- **The problem**: Of all the lines below, return only those starting with the line holding "Task: Click the MSI vendor label" and going on through the line holding "Given: Expand the", exactly as written.

[Recorded data]
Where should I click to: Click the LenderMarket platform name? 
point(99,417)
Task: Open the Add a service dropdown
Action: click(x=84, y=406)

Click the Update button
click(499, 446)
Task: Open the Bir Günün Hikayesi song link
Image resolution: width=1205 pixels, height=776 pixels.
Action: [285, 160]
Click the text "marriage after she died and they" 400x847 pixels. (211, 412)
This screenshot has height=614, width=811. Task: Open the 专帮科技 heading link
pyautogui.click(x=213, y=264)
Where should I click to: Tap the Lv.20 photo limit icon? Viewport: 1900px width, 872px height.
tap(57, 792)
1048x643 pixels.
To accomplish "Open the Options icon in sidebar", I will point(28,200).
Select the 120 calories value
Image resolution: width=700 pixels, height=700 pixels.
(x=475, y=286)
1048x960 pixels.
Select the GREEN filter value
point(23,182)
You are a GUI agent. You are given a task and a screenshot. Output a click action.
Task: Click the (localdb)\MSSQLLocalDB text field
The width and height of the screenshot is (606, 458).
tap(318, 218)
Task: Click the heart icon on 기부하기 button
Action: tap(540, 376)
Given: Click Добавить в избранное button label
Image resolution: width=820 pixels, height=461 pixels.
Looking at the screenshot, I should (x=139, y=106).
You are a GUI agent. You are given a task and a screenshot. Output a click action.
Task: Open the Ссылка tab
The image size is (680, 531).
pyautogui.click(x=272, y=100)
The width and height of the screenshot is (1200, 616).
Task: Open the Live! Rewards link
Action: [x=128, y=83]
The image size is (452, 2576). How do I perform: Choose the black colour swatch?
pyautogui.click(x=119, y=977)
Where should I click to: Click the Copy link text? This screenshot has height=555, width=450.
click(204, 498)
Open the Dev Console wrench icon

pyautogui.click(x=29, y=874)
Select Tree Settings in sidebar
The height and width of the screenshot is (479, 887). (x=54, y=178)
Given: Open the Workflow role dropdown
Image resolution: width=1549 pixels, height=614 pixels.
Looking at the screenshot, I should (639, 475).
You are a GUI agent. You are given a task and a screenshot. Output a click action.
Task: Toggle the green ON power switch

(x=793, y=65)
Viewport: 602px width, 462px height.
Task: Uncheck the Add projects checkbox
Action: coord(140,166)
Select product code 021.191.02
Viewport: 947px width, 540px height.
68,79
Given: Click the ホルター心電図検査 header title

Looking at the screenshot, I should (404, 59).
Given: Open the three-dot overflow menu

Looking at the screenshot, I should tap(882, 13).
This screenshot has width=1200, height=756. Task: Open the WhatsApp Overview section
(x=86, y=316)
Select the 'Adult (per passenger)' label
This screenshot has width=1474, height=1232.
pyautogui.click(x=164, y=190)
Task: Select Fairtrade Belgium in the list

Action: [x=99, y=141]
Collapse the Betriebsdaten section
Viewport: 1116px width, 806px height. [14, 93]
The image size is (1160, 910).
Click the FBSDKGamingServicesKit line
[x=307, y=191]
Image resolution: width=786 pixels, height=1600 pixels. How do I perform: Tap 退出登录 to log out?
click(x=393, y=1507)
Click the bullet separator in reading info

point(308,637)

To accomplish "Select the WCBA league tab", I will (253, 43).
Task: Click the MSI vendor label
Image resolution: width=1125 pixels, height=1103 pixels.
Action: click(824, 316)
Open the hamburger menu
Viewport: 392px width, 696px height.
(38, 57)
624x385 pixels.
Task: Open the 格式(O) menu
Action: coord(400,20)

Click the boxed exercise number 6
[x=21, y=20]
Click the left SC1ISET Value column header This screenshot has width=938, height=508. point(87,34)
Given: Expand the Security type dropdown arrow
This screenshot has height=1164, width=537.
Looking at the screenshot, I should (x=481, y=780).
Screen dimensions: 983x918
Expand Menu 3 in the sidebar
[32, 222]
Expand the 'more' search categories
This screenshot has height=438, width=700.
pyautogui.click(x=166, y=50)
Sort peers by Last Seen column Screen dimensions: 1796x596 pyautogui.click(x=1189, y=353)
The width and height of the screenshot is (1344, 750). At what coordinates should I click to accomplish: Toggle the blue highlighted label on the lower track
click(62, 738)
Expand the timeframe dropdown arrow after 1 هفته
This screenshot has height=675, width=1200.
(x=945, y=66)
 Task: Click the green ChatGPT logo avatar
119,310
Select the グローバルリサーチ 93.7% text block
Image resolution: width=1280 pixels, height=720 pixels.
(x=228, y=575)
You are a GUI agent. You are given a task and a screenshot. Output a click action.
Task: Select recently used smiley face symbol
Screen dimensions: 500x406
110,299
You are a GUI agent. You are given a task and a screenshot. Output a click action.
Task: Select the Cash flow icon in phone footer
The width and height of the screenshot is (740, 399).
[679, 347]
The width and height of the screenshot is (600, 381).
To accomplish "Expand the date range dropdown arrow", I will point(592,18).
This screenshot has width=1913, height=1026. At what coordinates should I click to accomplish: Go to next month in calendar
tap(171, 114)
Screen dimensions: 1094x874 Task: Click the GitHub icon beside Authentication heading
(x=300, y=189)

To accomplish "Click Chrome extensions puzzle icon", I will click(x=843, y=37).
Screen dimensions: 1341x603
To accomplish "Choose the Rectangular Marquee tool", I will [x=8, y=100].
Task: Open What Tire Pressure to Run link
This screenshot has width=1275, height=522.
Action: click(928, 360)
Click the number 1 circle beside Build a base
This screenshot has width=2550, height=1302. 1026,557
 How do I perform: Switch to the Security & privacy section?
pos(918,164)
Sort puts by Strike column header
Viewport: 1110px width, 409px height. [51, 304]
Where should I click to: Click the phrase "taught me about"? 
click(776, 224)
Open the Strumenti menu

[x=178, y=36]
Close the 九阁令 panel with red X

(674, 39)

- **Final answer**:
Task: Click the MSI vendor label
Image resolution: width=1125 pixels, height=1103 pixels.
Action: click(824, 316)
Open the hamburger menu
Viewport: 392px width, 696px height.
(38, 57)
624x385 pixels.
Task: Open the 格式(O) menu
Action: coord(400,20)

Click the boxed exercise number 6
[x=21, y=20]
Click the left SC1ISET Value column header This screenshot has width=938, height=508. point(87,34)
Given: Expand the Security type dropdown arrow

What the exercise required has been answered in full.